Congenital arthrogryposis usually occurs as a sporadic event, but a proportion of cases have a genetic origin involving autosomal dominant, recessive, or X-ligated mechanisms, being a component of a number of genetic syndromes. So it is important to try to determine a specific diagnosis with the objective of establishing the mode of inheritance and risk of recurrence for the purpose of counseling family members and also in following the natural history, which may be quite variable within a family [
2,
3].
Prenatal ultrasound diagnosis of arthrogryposis is focused on diminished fetal movements and the presence of fixed articular contractures and abnormal positioning of extremities. Nevertheless, these signs are very difficult to detect during the first trimester of pregnancy. For this reason, multiple congenital contractures are usually diagnosed during the second trimester. Ultrasound diagnosis of them is based on observation of scarce or absent fetal movements, which should lead to careful examination of the joints and detection of the anomalies that allow prenatal diagnosis. When the joints of the upper limbs are affected, the shoulders are usually in internal rotation, the forearms are pronated, and there is congenital wrist and radius dislocation with flexion of the hands in a fixed position. If the legs are affected, there may be hip flexion with congenital dislocation. The knee joints may be closed to each other in a hyperextended position and the feet are in varus position. The classical image is that of strongly flexed hands, pes equinovarus and the fetus in a Buddha-like position [
8]. Prenatal ultrasound can also be used to identify associated abnormalities. The lungs are the most frequent site of involvement, besides the limbs. In utero, the fetus has respiratory movements, which are necessary for normal development of the lungs. If the fetus has not moved much, the lungs may be hypoplastic, which is the most common cause of intrauterine and neonatal elevated mortality with congenital contractures [
7].
Space restriction in uterus, mainly, secondary to oligohydramnios, has been reported as a cause of fetal deformities, but very few cases related to the presence of leiomyomas have been described until now. Leiomyomas of the uterus are detectable in approximately 2% of pregnancies and cause complications in the course of pregnancy or delivery in 1 of 10 diagnosed cases. These complications include premature rupture of membranes, premature birth, placental abruption, necrosis, postpartal hemorrhage, puerperal sepsis, compression on the maternal organs, fetal malpresentation, and increased incidence of abortions and cesarean sections [
9]. Less well known are the potential fetal complications associated with special restriction of the uterine cavity caused by uterine leiomyomas, causing limb reduction, caudal dysplasia, and head deformation and congenital torticollis [
10]. The size and location of the fibroids accompanying a pregnancy have been reported as the most important factors causing these complications. Concerning changes in size during pregnancy, although there are significant differences between scientific papers, some of these papers describe a great increase in volume of myomas during the first trimester of gestation [
10,
11]. Probably this occurred in our case and the previous 47

mm fibroid in anterior uterine wall grow-up quickly during the year before and, specially, in the course of the first trimester of pregnancy protruding into the uterine cavity.

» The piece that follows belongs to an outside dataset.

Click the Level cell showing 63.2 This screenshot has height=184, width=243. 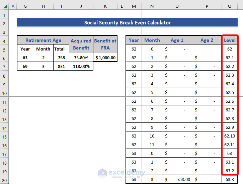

The medical literature generally advocates conservative therapy for leiomyomas during pregnancy. Nevertheless, it is important to be aware of the possibility of complications and to consider myomectomy prior to the gestation because the growth of the leiomyoma cannot be predicted. Even, surgical intervention in pregnant patients should be assessed because, in addition to classical complications, spatial restrictions could have a deleterious effect on human embryos and fetuses.